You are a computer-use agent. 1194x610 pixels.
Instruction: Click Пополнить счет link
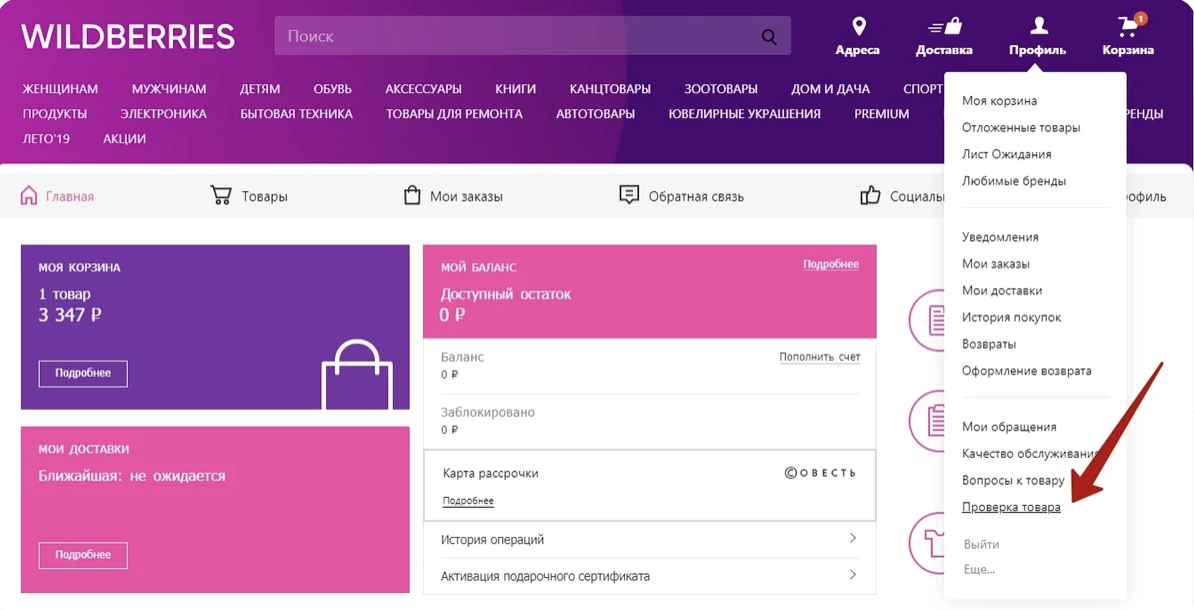819,357
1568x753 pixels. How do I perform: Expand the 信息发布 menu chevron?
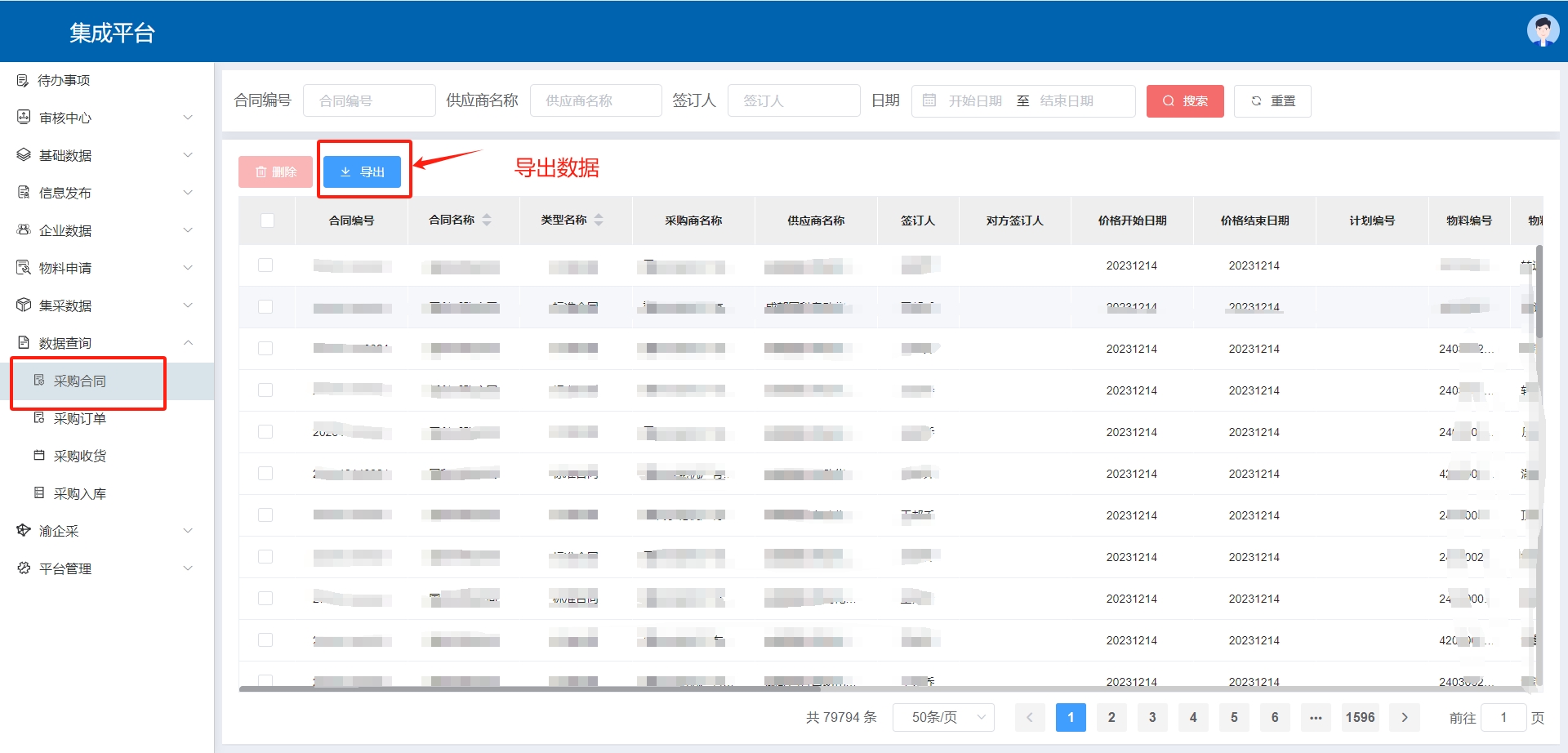click(x=188, y=193)
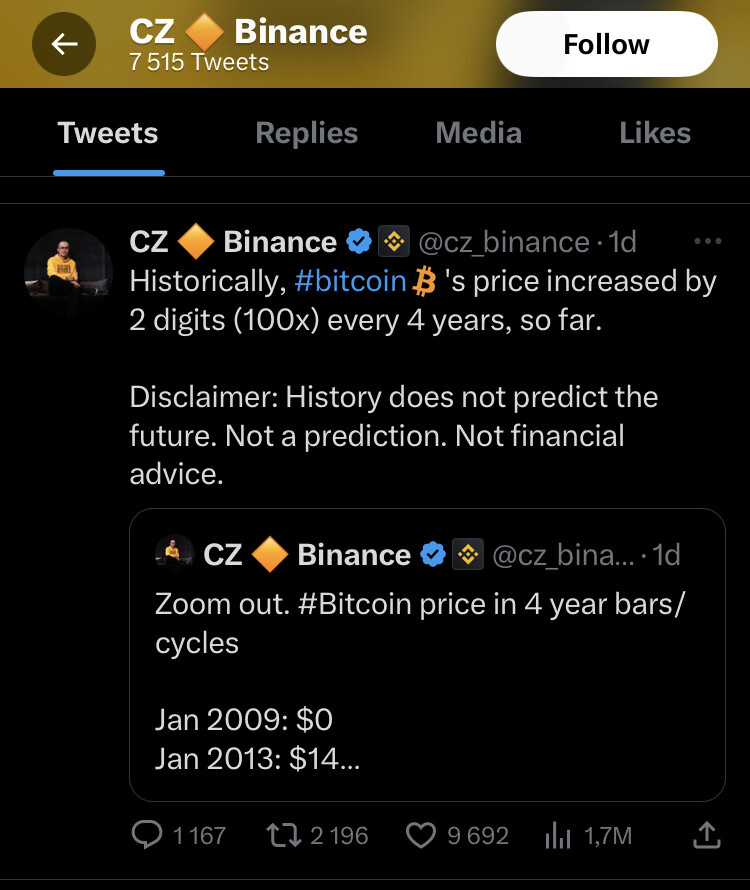The width and height of the screenshot is (750, 890).
Task: Click the Binance affiliate badge beside the name
Action: click(x=394, y=242)
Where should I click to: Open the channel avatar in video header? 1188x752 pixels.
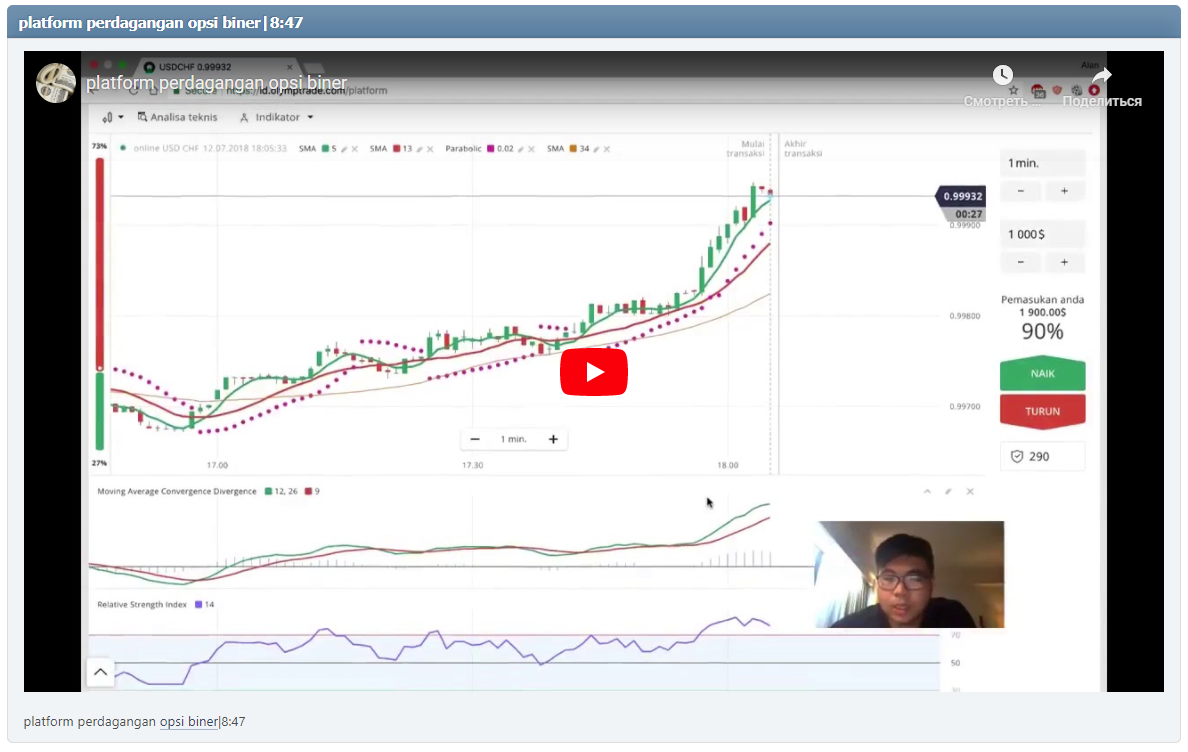pos(56,83)
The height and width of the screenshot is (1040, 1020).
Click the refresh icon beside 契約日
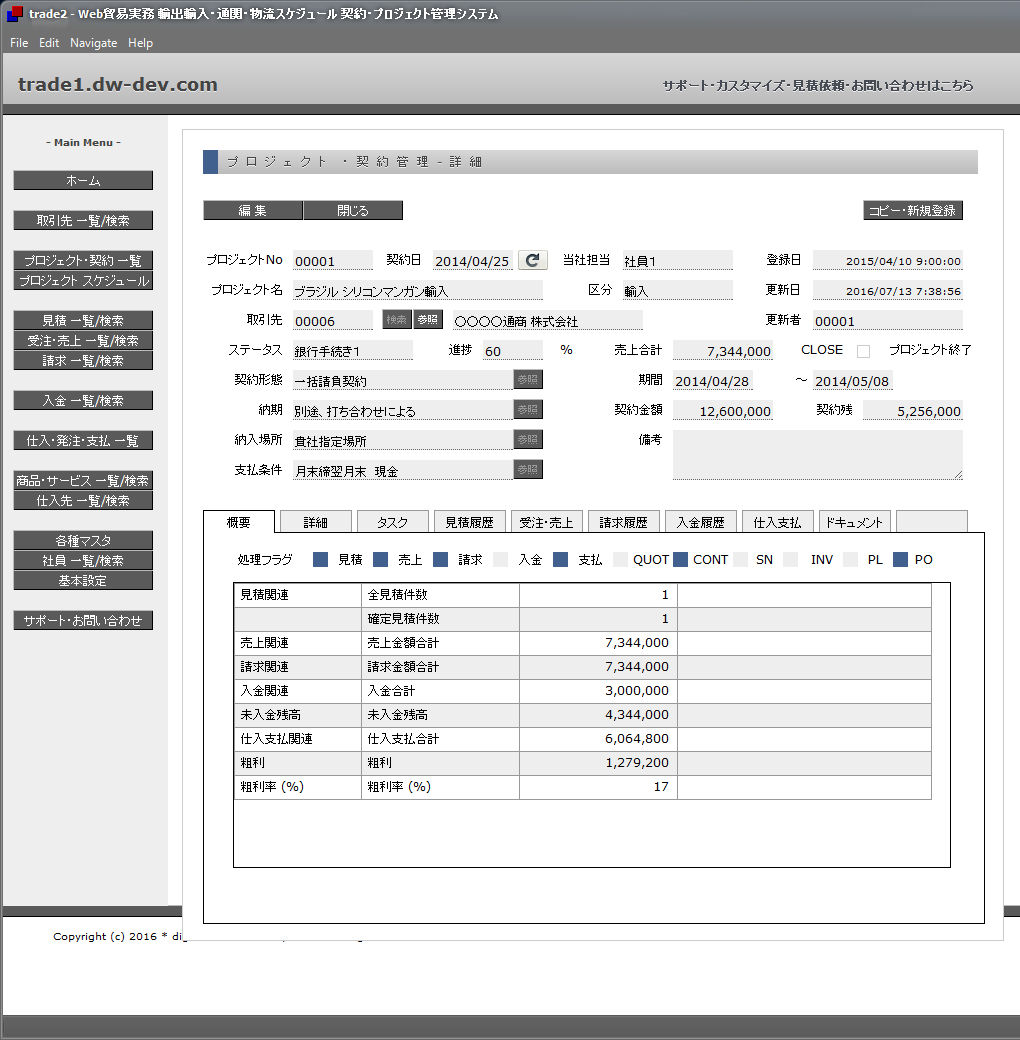pyautogui.click(x=533, y=260)
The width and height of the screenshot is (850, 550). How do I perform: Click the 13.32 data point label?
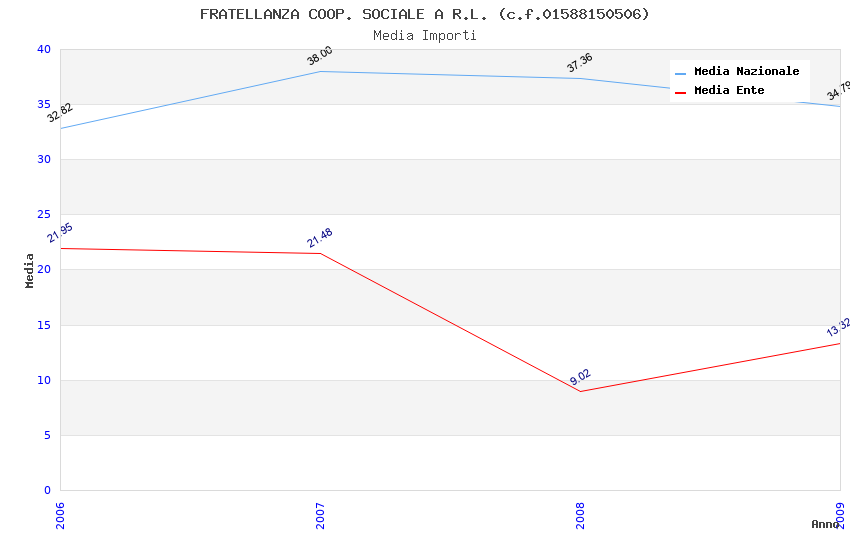pyautogui.click(x=838, y=327)
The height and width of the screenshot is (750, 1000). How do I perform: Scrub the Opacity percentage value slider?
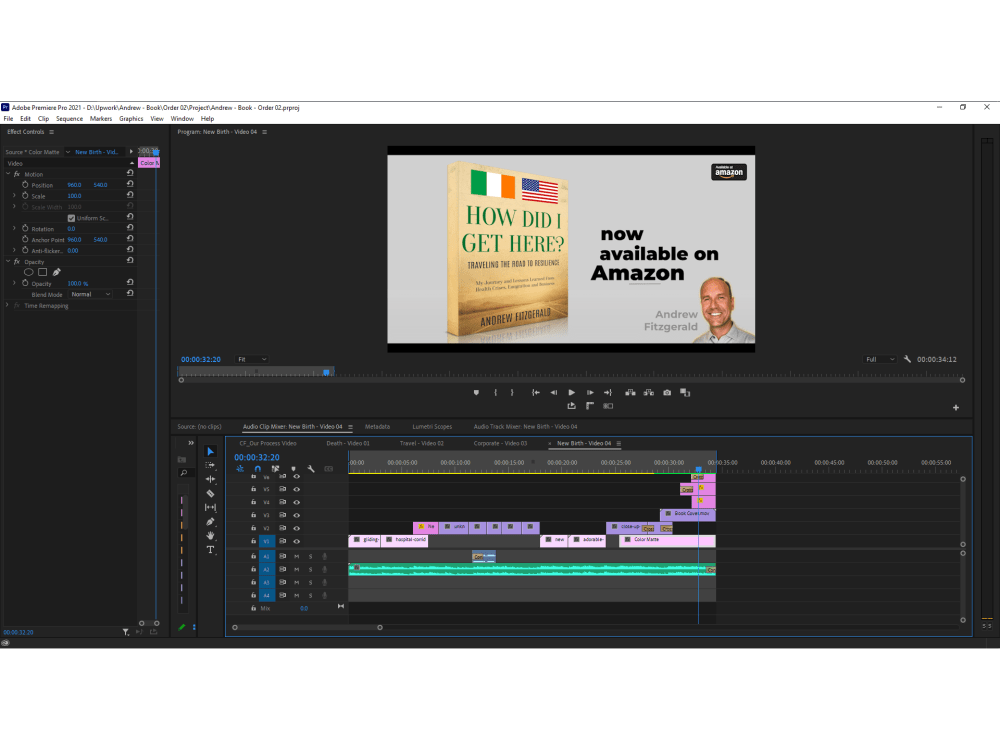pos(78,284)
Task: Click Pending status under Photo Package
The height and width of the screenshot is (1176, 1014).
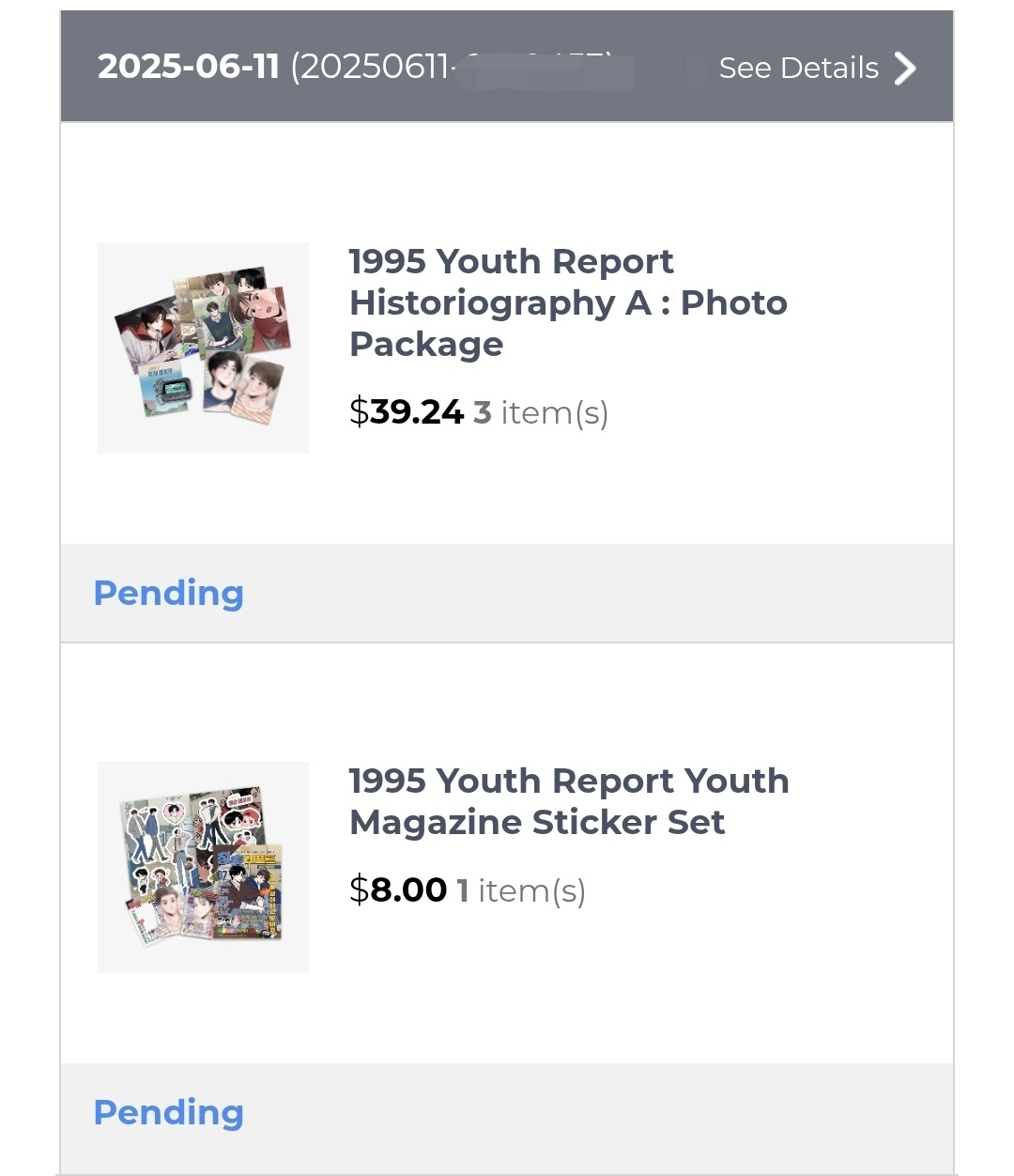Action: point(169,593)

- - - -

- _Task directions_: For each line above, output its wording exactly and leave out any picture.

- _Written solution_:
You are a computer-use agent. 1194x610 pixels.
Instruction: Click Пополнить счет link
819,357
1568x753 pixels. How do I perform: Expand the 信息发布 menu chevron?
click(x=188, y=193)
The width and height of the screenshot is (750, 890).
Task: Click the Binance affiliate badge beside the name
Action: click(x=394, y=242)
Where should I click to: Open the channel avatar in video header? 1188x752 pixels.
pos(56,83)
The height and width of the screenshot is (1040, 1020).
Click the refresh icon beside 契約日
pyautogui.click(x=533, y=260)
The width and height of the screenshot is (850, 550). How do I perform: Click the 13.32 data point label?
pyautogui.click(x=838, y=327)
The height and width of the screenshot is (750, 1000). How do I perform: Scrub the Opacity percentage value slider?
pos(78,284)
Task: Click Pending status under Photo Package
The height and width of the screenshot is (1176, 1014).
Action: point(169,593)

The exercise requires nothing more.